Uncontrollable coughing fits; my past hugs my mind like ocean waves hug the California shore.

I remember sneezing around noon
costing me 1 of Fox McCloud’s 99 stocks in a battle against 2, count ‘em, 2 level 9 Falcos
thoroughly enjoying a day off from middle school.

Days like that one, I pause super smash brothers for one of 3 reasons:
using the bathroom, eating, or answering my mother’s frequent phone calls.
her voice came through the phone like a bullhorn
warning me that this youthful abundance of time would be short-lived
If I could get that freedom back, I wish I could say I’d spend it more wisely,
but I’d probably end up just swiping the hell out of my get-out-of-responsibility-free-card

I remember coughing during class;
Embarrassed that my fellow 7th graders heard
what sounded like a mix between a severe thunderstorm and moving furniture
I was being ridiculed once again.

“Ew JJay, you’re so nasty.”
I couldn’t hide flaws like they did.
Sometimes I wondered if they got colds too.
They probably didn’t.

I remember thick congestion many winter mornings;
rivaled only by high school hallways between periods.
Senior high was the heaviest, most sluggish years I’ve ever lived.
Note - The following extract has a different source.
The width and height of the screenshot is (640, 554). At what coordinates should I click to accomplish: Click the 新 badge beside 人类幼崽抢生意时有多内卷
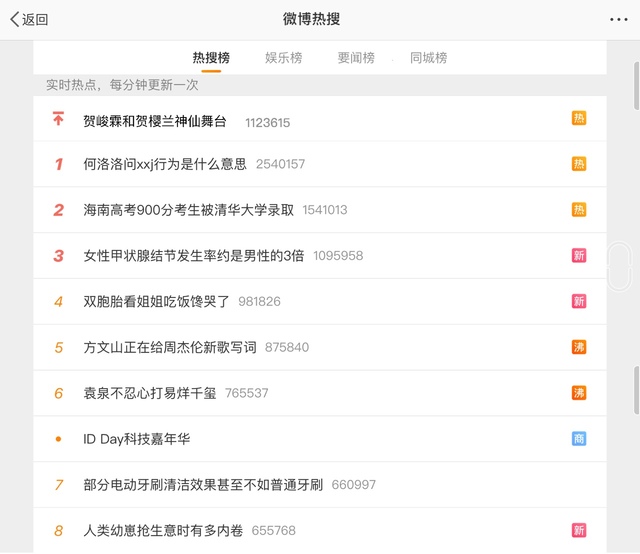click(x=579, y=530)
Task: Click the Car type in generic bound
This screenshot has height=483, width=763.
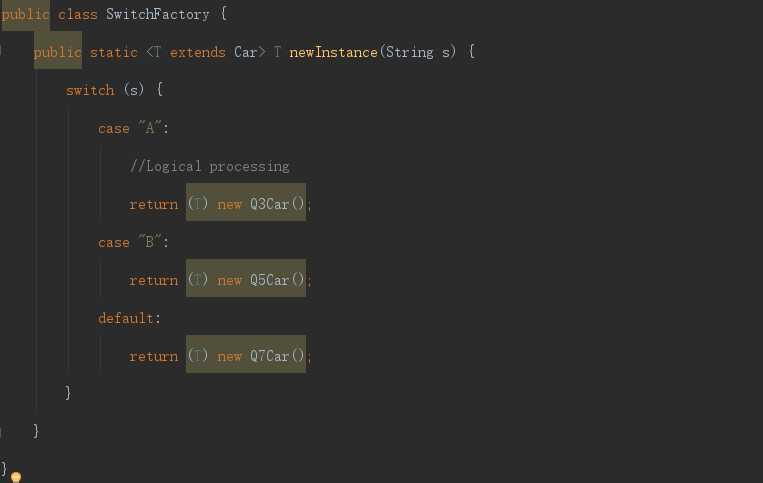Action: (x=246, y=52)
Completely contrasting my first few double digit years
when I wore a carefree attitude and simple expectations for a future no more than a week ahead.
I blinked the hours away.
But after three years of being a double digit human being,
my eyes started to peel open to more complex expectations:
the perfect girl, possible careers, marriage, moving out, college life,
and the fear of living life after childhood with my innocence on e and nowhere to fill up.
It seemed the further I looked down the road, the slower I seemed to travel.

On top of that, my vision was blurry.
All my friends walked paths towards their futures with precision rivaling that of Google maps
while I was first in line for a diving board into a pool of “I don’t know, maybe.”

Thinking back to that chapter,
I’d like a chance to rewrite those pages

I’ll change my attitude towards life.
Rather, give myself an attitude towards life
and write confidence into my thoughts.

I’ll also change my attitude towards me.
Rather, ignore other people’s attitudes towards me
and write some confidence into my walk.

Maybe I’ll even try to un-write some burned bridges,
but I’d probably end up rewriting the same stories the second time.
Some lessons you can’t unlearn.

On second thought,
maybe I should leave everything how it is
I’ve already been through it, and I think I’m turning out fine
A wise man once said
embrace your past, no matter how dark,
because without nighttime, we wouldn’t appreciate the sun.